Ich sehe für Politiker dennoch einen Unterschied darin, ob
– ein Politiker wie Herr Lindner (so interpretiere und verstehe ich es zumindest) sich recht billig aus der Verantwortung für die mitverschuldeten Probleme schleicht, oder
– ob ein politischer Entscheidungsträger wie Herr Wulff unter nicht ganz astreinen Umständen Geld nimmt von einem, der unter bestimmten Unständen Nutznießer politischer Entscheidungen sein könnte und das verschweigt, oder
– ob jemand aus einer bestimmten Situation heraus einen Fehler macht, den anderen auch schon begangen haben, ohne dass das irgendetwas mit Politik o.ä. zu tun hat.

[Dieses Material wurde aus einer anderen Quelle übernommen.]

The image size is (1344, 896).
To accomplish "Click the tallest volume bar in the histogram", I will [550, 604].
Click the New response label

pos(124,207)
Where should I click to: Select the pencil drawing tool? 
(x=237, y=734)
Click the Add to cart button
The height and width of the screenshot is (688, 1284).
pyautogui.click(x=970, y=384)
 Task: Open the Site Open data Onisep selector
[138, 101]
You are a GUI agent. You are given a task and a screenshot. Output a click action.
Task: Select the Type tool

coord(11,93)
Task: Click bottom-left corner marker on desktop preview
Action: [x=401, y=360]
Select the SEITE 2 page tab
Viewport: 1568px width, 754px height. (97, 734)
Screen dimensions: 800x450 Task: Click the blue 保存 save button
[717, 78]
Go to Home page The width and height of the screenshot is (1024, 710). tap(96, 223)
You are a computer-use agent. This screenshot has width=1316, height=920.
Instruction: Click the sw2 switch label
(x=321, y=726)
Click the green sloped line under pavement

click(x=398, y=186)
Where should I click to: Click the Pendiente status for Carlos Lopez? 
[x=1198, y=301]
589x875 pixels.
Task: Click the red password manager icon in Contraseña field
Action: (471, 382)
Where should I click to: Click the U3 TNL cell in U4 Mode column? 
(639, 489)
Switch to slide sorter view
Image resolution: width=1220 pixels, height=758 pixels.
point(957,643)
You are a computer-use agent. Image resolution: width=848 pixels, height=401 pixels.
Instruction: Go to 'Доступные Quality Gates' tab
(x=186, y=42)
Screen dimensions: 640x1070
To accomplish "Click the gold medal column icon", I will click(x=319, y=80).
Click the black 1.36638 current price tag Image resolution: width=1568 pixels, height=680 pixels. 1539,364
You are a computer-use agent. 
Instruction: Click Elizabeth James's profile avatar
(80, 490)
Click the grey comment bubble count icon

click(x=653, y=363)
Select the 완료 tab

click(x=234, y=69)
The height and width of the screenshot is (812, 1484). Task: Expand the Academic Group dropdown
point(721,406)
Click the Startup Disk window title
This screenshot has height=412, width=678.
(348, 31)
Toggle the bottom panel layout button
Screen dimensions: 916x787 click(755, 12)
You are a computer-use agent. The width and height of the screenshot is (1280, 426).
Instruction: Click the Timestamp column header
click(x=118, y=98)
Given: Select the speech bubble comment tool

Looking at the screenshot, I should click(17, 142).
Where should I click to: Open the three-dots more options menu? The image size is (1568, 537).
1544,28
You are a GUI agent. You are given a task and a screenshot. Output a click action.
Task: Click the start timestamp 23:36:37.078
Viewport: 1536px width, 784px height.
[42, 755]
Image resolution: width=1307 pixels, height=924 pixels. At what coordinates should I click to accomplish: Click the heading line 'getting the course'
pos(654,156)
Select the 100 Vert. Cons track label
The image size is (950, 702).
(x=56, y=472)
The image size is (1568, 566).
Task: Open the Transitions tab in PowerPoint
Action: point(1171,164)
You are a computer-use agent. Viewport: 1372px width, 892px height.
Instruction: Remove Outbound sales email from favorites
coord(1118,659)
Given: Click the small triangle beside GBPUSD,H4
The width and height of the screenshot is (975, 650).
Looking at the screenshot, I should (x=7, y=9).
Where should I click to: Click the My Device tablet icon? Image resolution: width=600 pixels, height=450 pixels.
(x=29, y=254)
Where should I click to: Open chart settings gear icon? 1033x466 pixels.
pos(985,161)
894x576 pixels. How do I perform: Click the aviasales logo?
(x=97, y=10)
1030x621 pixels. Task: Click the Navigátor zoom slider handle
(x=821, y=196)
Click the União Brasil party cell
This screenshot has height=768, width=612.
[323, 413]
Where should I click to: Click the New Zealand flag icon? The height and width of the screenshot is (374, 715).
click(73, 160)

Ich kann die Situation, in der Herr Döring so handelte, nicht beurteilen. Ich kann mir beispielsweise vorstellen, wenn es des Nachts, dunkel und vielleicht nass war, und es dann Spiegel an Spiegel knallt, dass man nach ein paar Metern anhält, sich die anderen Autos anschaut, nichts findet, und erst bei Tageslicht merkt, dass da etwas mehr gewesen sein muss o.ä.

Soll nicht heißen, dass es so war (ich weiß das wirklich nicht), oder dass es irgendetwas entschuldigt, sondern nur, dass ich die näheren Umstände zum einen nicht kenne und zum anderen der FDP daraus keinen Strick drehen will. Da gibt es wichtigere Themen.